Uninjured Youth Athlete Performance on Single-Leg Hop Testing: How Many Can Achieve Recommended Return-to-Sport Criterion?

Greenberg EM, Dyke J, Leung A, Karl M, Laorence JT, & Ganely T  Sports Health. 2020 Online ahead of print. doi: 10.1177/1941738120911662.


Take-Home Message

The majority of healthy youth athletes (8 to 14 years old) failed to pass all four single-leg hop tests with a limb symmetry index 90%


We have seen an increase in the number of anterior cruciate ligament (ACL) injuries and reconstructions over the past two decades.  Clinicians often use single hop, triple hop, crossover hop, and timed hop tests to determine limb symmetry and if a person is ready to return to play. However, it remains unclear if these single-leg hop tests are valid among younger athletes (8- to 14-year-olds) and whether healthy youth athletes could pass the single-leg hop series.  Hence, the researchers investigated limb symmetry among 340 youth athletes (8 to 14 years of age) who performed the single-leg hop series tests.  Each person completed 3 trials of each hop test. The investigators then calculated the average of those trials and the limb symmetry index for each hop test. Less than half of the healthy youth athletes (45%) passed a common limb symmetry index threshold (≥90%) in all 4 hop tests. The authors highlighted that their findings mirrored the poor passing rates that are seen across hop testing in those with an ACL reconstruction.  Nearly all adolescents were able to pass at least 1 test, with 84% passing 2 tests, and 71% passing 3 tests. 

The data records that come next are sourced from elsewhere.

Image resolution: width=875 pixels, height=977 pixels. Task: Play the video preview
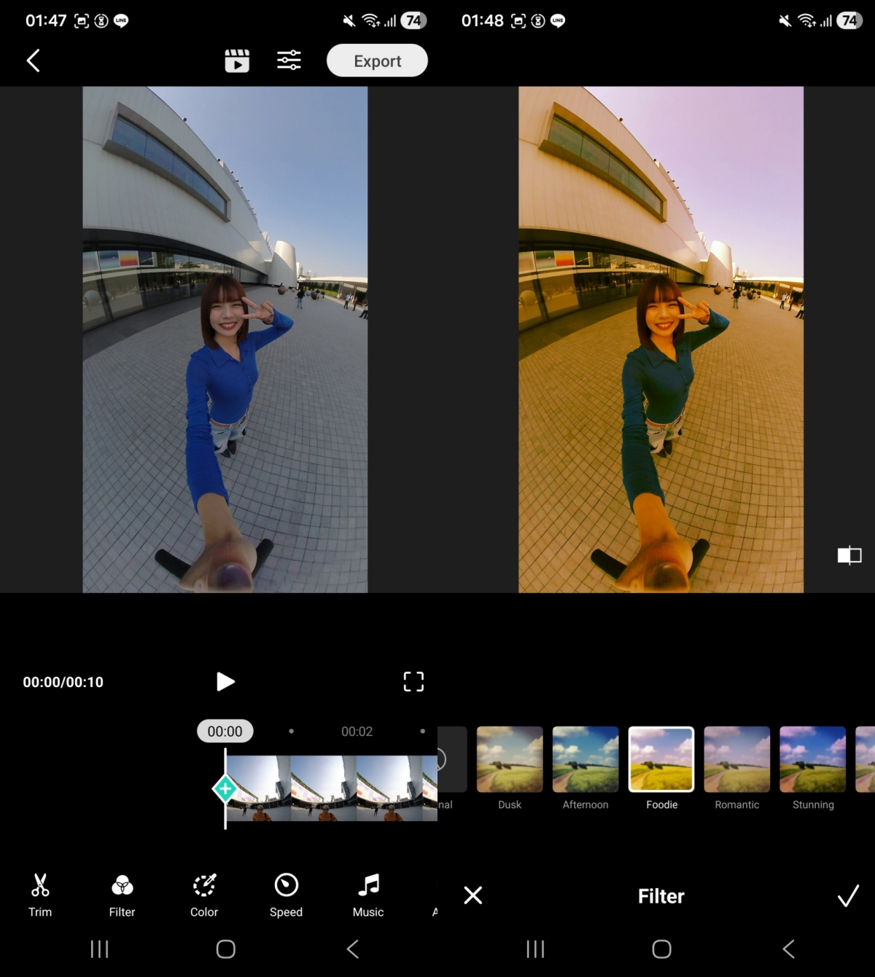tap(225, 681)
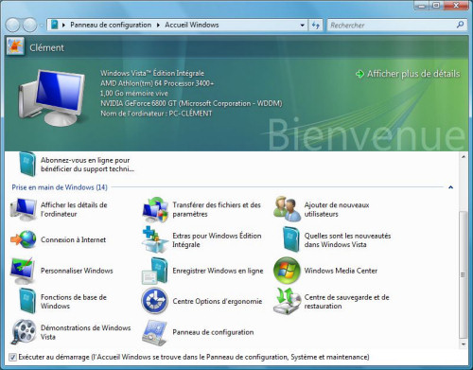Click the Panneau de configuration item icon
Image resolution: width=473 pixels, height=370 pixels.
[x=154, y=332]
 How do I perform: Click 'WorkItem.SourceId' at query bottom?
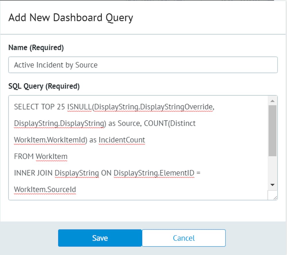(44, 189)
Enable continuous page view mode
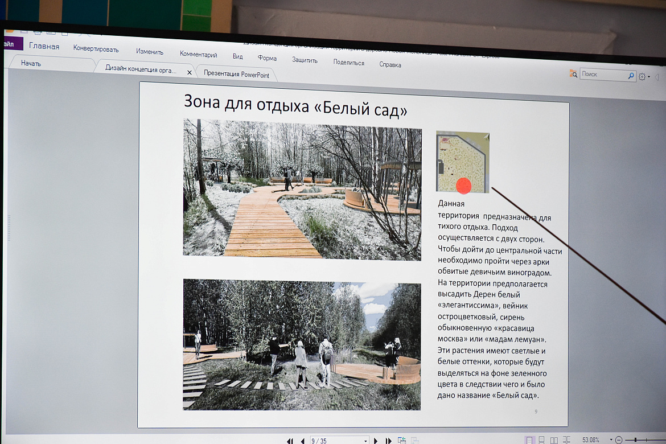The height and width of the screenshot is (444, 666). (x=541, y=440)
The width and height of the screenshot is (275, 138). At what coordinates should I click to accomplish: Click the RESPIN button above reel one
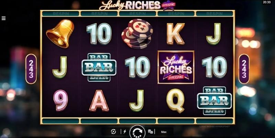[61, 13]
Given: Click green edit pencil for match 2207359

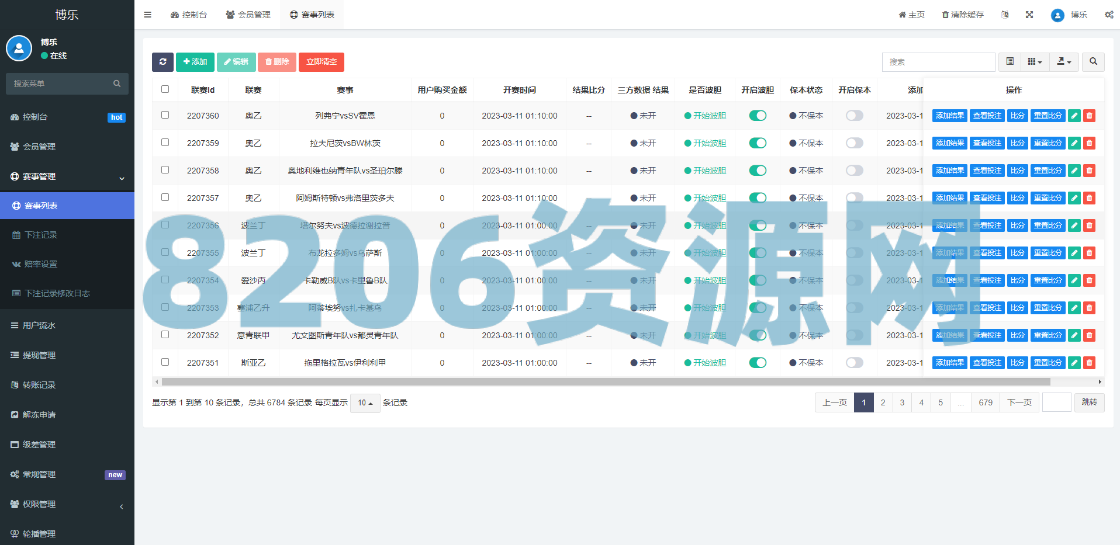Looking at the screenshot, I should (x=1074, y=143).
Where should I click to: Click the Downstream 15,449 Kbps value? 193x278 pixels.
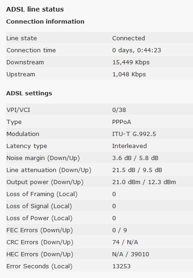point(131,62)
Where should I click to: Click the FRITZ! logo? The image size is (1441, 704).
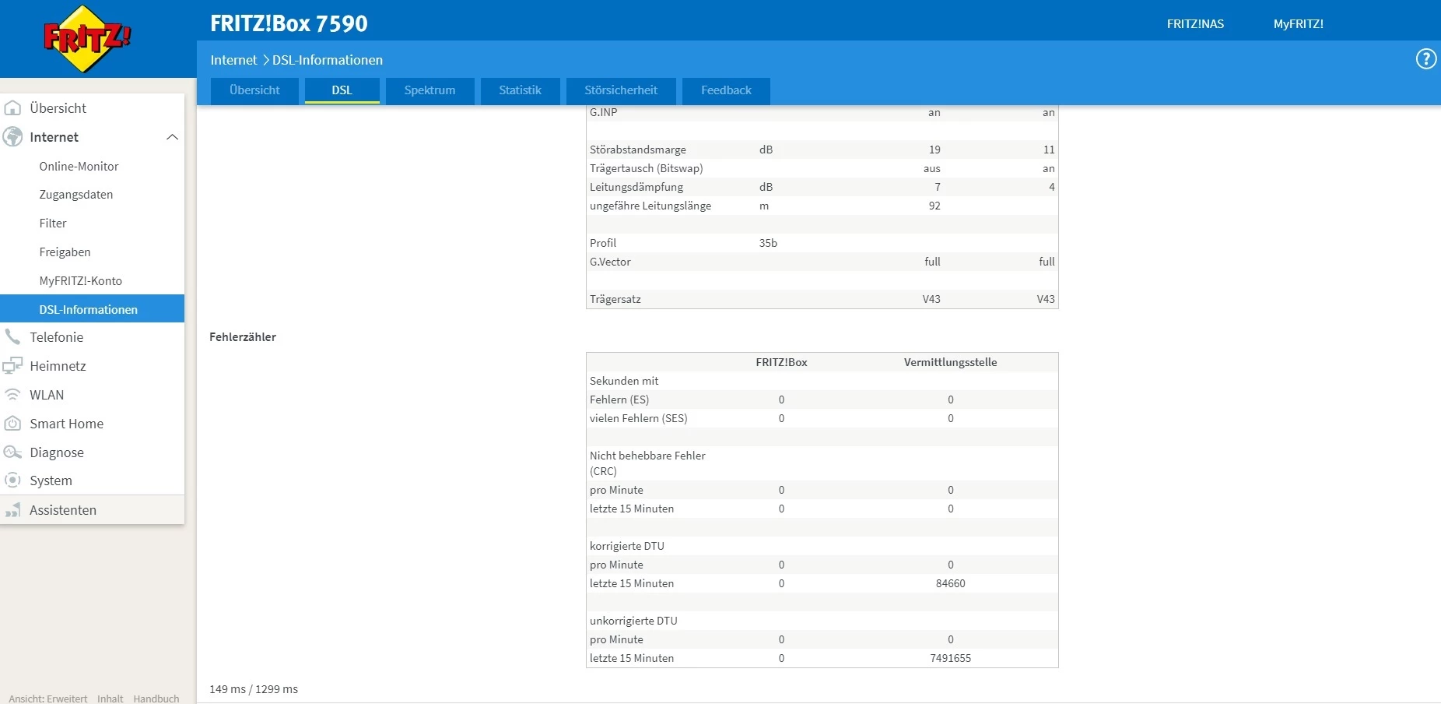click(x=87, y=39)
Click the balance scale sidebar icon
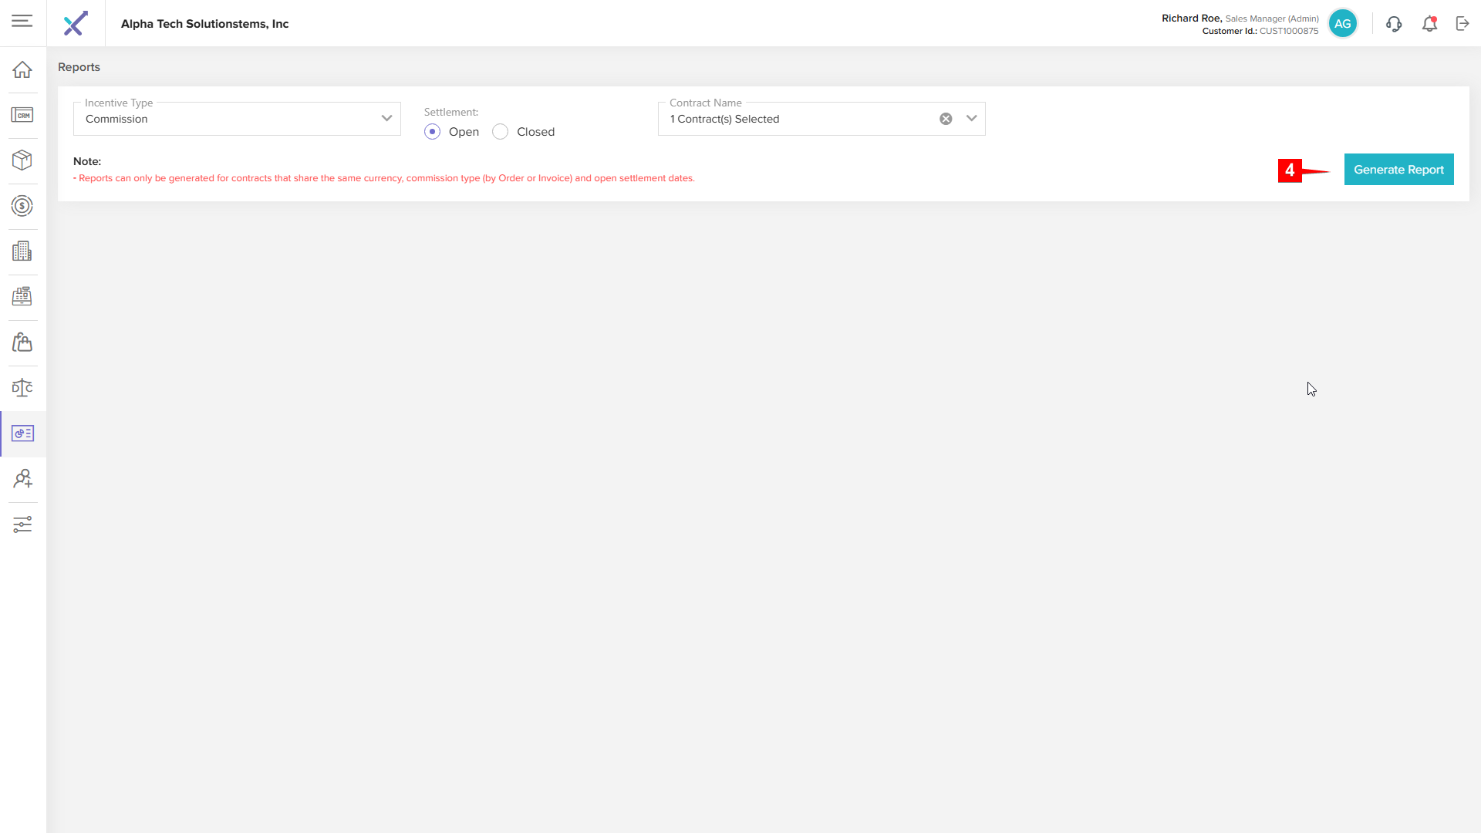Screen dimensions: 1481x833 click(x=22, y=388)
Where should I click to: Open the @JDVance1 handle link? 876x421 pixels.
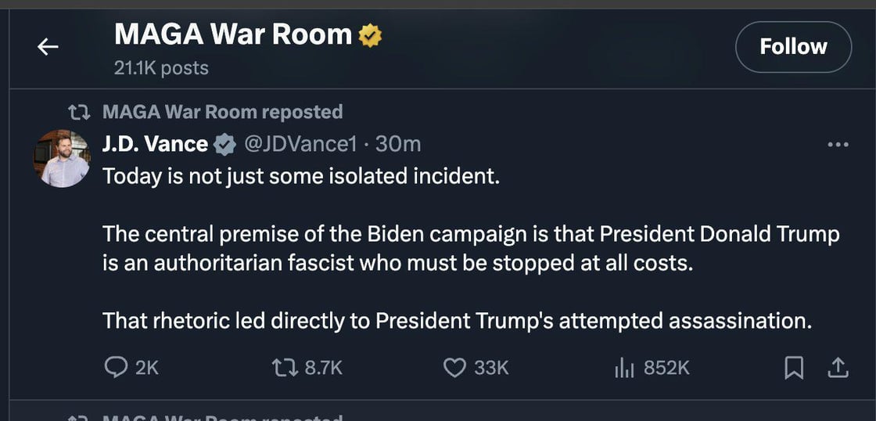301,145
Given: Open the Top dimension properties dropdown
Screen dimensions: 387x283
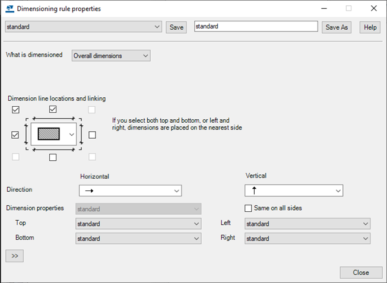Looking at the screenshot, I should coord(138,224).
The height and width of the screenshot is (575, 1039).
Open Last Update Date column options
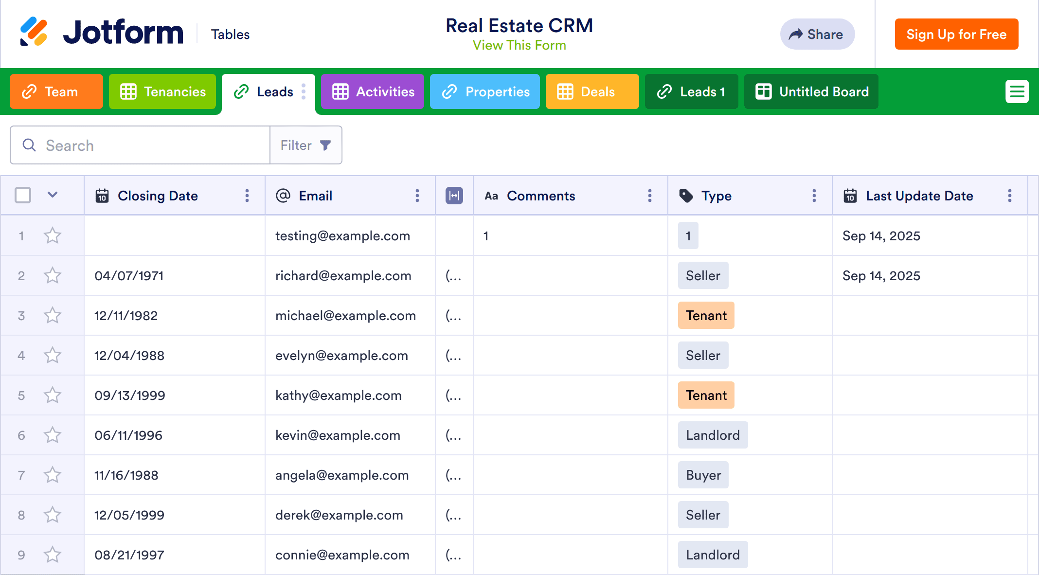point(1009,196)
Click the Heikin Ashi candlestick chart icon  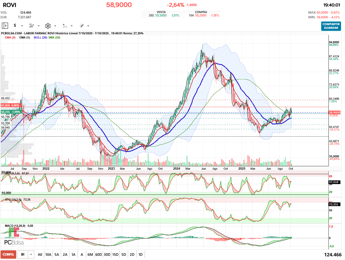[x=31, y=26]
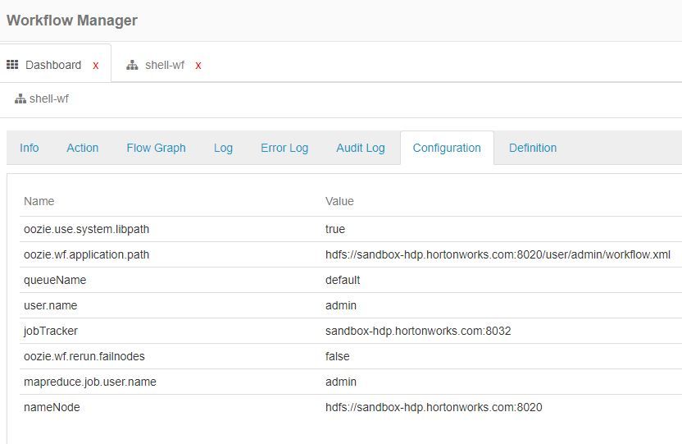Image resolution: width=682 pixels, height=444 pixels.
Task: Click the jobTracker row value
Action: [418, 331]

This study is interesting because the authors show that the single-leg hop testing series in its entirety may not be appropriate among youth athletes (8- to 14-year-olds).  It could be possible that less strict passing performance measures should be considered (such as 2 or 3 tests), or more targeted testing for this population may be needed.  However, the findings of this research study are also interesting because perhaps the identified asymmetries within this cohort could be identifying athletes at risk for a future injury. It would be interesting to see if performance on these 4 tests could predict who will get a new injury and what is the appropriate limb symmetry cut-off for these tests. It would also be interesting to see if injury prevention programs improve the limb symmetry index. Furthermore, it would be beneficial to see which test the youth athletes struggled with the most and whether this was related to limb dominance or pre-existing poor balance. Overall, this study and other studies have raised questions about how clinicians use the limb symmetry index with hop tests. While we want to do more to encourage objective return-to-play criteria, it is important to adopt evidence-based criteria and recognize the limitations of these tests. It may be beneficial for clinicians to use these tests but interpret the results based on the specific person in front of them.

Questions for Discussion

What testing criteria do you think is appropriate for adolescents returning from an ACL reconstruction?  Are there other factors you think should be considered?